Once you are confident that the new table is working as expected, you can update the references to the new table and delete the old table.
export class MyExample extends Stack {
constructor(scope: Construct, id: string, props?: StackProps) {
super(scope, id, props);
// create a separate table with the new configuration and import the data from the old table
const myNewTable = new Table(this, "MyNewTable", {
partitionKey: { name: "UUID", type: AttributeType.STRING },
billingMode: BillingMode.PAY_PER_REQUEST,
tableName: "MyNewTable",
removalPolicy: RemovalPolicy.RETAIN,
deletionProtection: true,
pointInTimeRecovery: true,
timeToLiveAttribute: "ExpiresAt",
importSource: {
bucket: Bucket.fromBucketName(this, "ImportSourceBucket", "MyTableBackupBucket"),
inputFormat: InputFormat.dynamoDBJson()
}
});
// create the Lambda function
const consumer = new NodejsFunction(this, "MyFunction", {
functionName: "HelloWorld",
entry: `functions/helloWorld.ts`,
handler: `handler`,
runtime: Runtime.NODEJS_20_X,
architecture: Architecture.ARM_64,
bundling: {
minify: true,
},
logGroup: new LogGroup(this, `HelloWorldLogGroup`, {
retention: RetentionDays.ONE_WEEK,
logGroupName: `/aws/lambda/example/hello-world`,
}),
loggingFormat: LoggingFormat.JSON,
applicationLogLevelV2: ApplicationLogLevel.INFO,
});
// grant the Lambda function read/write access to the table
myTable.grantReadWriteData(myNewTable);
}
}Deploy once again the changes using
cdk deployThat’s it. You have successfully migrated your DynamoDB table. Mind that the example sets the removal policy to RETAIN. This means the table will not be deleted when the stack is deleted. You can now delete the old table manually via the webconsole or the aws-cli. If you specified a more destructive removal policy, the table may already be deleted when you deployed the latest changeset.

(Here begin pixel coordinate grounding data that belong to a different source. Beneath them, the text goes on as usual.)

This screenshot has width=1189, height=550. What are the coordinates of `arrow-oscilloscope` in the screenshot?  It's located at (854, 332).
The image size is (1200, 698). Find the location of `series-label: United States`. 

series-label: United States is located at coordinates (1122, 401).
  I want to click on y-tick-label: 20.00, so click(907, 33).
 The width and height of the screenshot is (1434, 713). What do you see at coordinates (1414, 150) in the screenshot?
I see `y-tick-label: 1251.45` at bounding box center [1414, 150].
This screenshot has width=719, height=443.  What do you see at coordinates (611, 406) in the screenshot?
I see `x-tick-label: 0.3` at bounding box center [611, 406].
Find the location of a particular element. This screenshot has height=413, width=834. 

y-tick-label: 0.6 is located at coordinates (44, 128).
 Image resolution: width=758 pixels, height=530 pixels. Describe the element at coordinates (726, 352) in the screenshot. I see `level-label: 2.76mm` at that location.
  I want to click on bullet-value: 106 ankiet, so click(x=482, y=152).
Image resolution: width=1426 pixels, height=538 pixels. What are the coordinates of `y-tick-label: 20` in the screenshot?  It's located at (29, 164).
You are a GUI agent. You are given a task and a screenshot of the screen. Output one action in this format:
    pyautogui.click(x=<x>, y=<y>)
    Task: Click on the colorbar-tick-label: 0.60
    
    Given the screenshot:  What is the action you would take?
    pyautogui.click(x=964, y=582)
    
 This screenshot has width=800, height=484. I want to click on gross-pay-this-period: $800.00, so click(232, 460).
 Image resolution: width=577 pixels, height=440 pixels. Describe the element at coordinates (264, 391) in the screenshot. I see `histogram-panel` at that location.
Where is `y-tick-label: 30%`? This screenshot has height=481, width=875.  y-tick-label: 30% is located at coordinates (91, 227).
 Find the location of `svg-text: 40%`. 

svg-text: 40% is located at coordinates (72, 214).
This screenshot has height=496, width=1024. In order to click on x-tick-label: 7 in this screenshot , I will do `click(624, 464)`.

The new table specifies the “importSource” configuration to import the data from the S3 bucket. Changes to that configuration will not trigger a replacement of the table, although the “importSource” configuration is only used during the table creation.
Feel free to reach out if you have any questions or feedback.
[1] According the official docs it is recommended to let Cloudformation name your resources and put a custom name into resource tags. However, reality is that, including myself, people tend to name things because the webconsole looks better with a human-readable name.